Бродит по Европе призрак… и… всех чужих ждет клизма…
Выходной день может протекать по-разному. Борис Исаакович решил воспользоваться разнообразными желаниями семьи. Жена звала к друзьям на дачу. С вечера уехать и ранним утром по грибы. Все знали, что такое предложение глава семьи отвергнет с порога — он не любил ни эти лесные походы, дачные посиделки после, неминуемую борьбу с комарами, да и грибы не любил. Хотя известно — грибные поиски на самом-то деле не имели никакого отношения к дальнейшей гастрономии. Учёная компания — им важен поиск. Сыну тоже до лампочки была вся эта многомудрая компания — у него своя компания, свои планы и задумки. Короче говоря, уик-энд наступил, и Борис Исаакович остался дома с полной свободой, без привычных семейных общений. У него была идея написать статейку. Небольшую, без глобальных обобщений или новых предложений операций там, методов лечения. Недавно он выписал больную после необычной тяжёлой травмы, тяжёлой операции и неожиданно слишком лёгкого послеоперационного течения. Девочка разбилась на машине, которая впоролась в темноте на какую-то стройку не ограждённую должным образом. Её прямо пронизало, как на шампур насадило на два толстых штыря, которые прошли через весь живот снизу и остановились в груди. Будто чья-то верховная рука отводила эти железяки от мест, которые бы сделали повреждения не совместимыми с жизнью, как пишут в протоколах. Трудно назвать так пострадавшую девочку счастливой, но как иначе, если после такой сумасшедшей травмы, она выписалась из больницы уже на десятый день. Мистика! Да всё мистика: улица, на которой это случилось в старые время называлась «Живодёрка», и надо же, чтоб на месте с таким названием выстроили институт, который занимался и следил за трупом Ленина. Правда, пришлось её перекрестить в улицу Красина. Но, судя по этой травме, характере и функции института, суть прошлого названия сохранялась. Мистика!
Статеечку Иссакыч планировал небольшую, в отдел казуистики хирургического журнала. Он даже сел за стол и, пытаясь собрать все силы своего воображения, отдался размышлениям о мистики казуса. Хотя не воображение надо было включать, а лишь память, и сосредоточиться лишь на правильном подборе и порядке слов. Поразмышляв, да повздыхав, он написал первую фразу: «Попадаются в практике экстренной хирургии…» Уничтожил предложение — бред же. Так не пишут. «Случай необычной травмы, при…» Нет, не то. Борис Исаакович задумался и понял, что больше его заботит место, где случилось несчастье, а не хирургическая тактика и казуистика. И действительно: хирургическая проблема счастливо разрешена, больная ушла домой — и никаких забот. А место, наводящее на размышления и мистические домыслы и вымыслы, осталось.

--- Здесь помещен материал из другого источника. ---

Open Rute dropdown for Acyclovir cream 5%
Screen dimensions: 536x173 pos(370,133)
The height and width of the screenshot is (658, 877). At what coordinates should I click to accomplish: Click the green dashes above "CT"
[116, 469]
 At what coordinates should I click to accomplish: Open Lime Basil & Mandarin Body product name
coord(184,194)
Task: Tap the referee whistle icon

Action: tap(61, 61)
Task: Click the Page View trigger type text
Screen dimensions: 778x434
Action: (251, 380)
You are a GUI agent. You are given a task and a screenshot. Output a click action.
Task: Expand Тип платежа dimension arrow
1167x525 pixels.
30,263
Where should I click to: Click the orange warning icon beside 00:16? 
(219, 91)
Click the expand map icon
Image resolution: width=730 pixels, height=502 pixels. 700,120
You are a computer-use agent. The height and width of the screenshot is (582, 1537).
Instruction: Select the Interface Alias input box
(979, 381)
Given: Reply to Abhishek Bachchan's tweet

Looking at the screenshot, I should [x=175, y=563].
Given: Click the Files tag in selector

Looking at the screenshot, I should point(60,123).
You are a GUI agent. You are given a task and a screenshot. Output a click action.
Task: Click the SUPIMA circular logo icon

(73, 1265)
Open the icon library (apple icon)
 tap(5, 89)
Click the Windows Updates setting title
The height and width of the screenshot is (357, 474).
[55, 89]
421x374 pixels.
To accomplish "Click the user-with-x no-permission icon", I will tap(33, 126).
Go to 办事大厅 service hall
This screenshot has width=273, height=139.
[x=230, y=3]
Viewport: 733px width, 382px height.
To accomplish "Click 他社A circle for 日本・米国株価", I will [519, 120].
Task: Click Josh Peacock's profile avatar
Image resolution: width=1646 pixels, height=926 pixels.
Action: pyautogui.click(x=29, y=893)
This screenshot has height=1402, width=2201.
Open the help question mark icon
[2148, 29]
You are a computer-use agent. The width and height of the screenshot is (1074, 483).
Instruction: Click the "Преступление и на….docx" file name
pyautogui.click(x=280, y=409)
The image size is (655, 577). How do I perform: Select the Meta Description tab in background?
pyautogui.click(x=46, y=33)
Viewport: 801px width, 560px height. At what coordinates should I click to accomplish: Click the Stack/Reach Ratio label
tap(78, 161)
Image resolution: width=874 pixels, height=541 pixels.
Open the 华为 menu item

Он ещё несколько раз начинал, но после трех слов отвергал написанное. На самом-то деле, ему было просто лень, потому и лезли в голову всяческие мысли не по делу. Лень, хоть и неосознанная, но требовала какого-то оправдания. Если по серьёзнее задуматься, то и писать-то эту казуистику не хотелось. Пожалуй, это был просто повод остаться дома одному, уберечь себя от дачи.
Когда есть формальное желание сесть за работу к письменному столу, появляется спасительная потребность поесть или выпить чаю, кофе. Всё же дело. На кухне Иссакыч повертел головой, открыл холодильник, понюхал и из еды обнаружил лишь суп. Это не еда для первой половины выходного дня. Поворошил запасы. Статья в голове не складывалась, да и, вообще, не вползала туда. А в холодильнике он обнаружил большие напластования льда. Какое счастье! Есть чем заняться — надо разморозить холодильник, что полезно семье и его имиджу в доме. Он будет героем, да ещё и сможет упрекать всех за бесхозяйственность.